The researchers used this technique to measure the optical properties of calcium carbonate, one of the most reactive components of mineral dust. Freedman and Veghte flowed calcium particles through the cavity, filled it with laser light and measured the rate at which the light intensity decreased. The rate determines the concentration of the material inside and how much it scatters or absorbs.
Other spectroscopic techniques can provide data across multiple wavelengths, but cavity ring-down spectroscopy is a more sensitive technique for studying aerosol particles. It gives precise scattering and absorption data of size-selected particles at a single wavelength.

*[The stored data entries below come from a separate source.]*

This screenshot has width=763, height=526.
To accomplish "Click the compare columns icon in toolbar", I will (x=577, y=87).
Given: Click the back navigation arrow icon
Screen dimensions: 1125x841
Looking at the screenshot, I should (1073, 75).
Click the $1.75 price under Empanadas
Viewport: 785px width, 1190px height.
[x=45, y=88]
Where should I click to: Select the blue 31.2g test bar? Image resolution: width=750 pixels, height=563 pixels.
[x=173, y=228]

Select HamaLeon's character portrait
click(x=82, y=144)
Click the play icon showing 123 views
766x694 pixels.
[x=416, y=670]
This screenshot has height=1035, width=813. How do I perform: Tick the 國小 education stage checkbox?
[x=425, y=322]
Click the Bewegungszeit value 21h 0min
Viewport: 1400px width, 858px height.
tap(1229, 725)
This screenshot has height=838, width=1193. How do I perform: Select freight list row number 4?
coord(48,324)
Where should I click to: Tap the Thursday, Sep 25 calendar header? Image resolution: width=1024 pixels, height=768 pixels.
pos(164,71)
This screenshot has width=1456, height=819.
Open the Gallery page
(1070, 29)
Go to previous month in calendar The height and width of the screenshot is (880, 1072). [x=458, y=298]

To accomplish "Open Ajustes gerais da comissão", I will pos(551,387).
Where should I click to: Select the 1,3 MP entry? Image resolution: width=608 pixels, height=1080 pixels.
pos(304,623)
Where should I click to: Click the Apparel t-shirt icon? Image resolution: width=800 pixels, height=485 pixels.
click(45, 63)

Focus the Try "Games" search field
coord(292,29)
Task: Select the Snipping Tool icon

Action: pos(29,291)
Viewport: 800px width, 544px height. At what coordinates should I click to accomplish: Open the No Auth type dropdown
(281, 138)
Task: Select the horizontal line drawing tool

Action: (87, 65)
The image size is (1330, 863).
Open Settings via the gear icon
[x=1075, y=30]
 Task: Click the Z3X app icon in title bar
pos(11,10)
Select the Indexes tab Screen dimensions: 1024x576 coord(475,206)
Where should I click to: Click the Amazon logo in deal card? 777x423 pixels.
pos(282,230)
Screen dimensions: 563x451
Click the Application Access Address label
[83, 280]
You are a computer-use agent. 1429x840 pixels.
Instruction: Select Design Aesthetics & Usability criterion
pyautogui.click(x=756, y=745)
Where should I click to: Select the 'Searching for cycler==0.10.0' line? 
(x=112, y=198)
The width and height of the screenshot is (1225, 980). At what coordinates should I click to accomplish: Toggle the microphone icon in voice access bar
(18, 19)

The results from the cavity ring-down experiments were combined with imaging of the particles, using transmission electron microscopy, and mathematical modeling of light scattering. This research demonstrates a sound method for scientists to understand how shape influences the optical properties of complex aerosol particles for the purpose of developing better climate change models that encompass net radiative effects.
Freedman is constantly looking for ways to combine surface science with spectroscopy and microscopy, pointing back to her educational roots and previous research projects.
“In college, I became very interested in basic science,” Freedman said. “I pursued fundamental chemical problems in graduate school, and then studied more applied systems as a postdoctoral researcher.”
At Swarthmore College, Freedman received a bachelor’s degree in chemistry with a minor in mathematics. She went on to earn a master’s degree in mathematics at the University of Minnesota and received her master’s and doctoral degrees in chemistry at the University of Chicago. After attaining her Ph. D., Freedman studied atmospheric chemistry as a postdoctoral researcher at the University of Colorado at Boulder.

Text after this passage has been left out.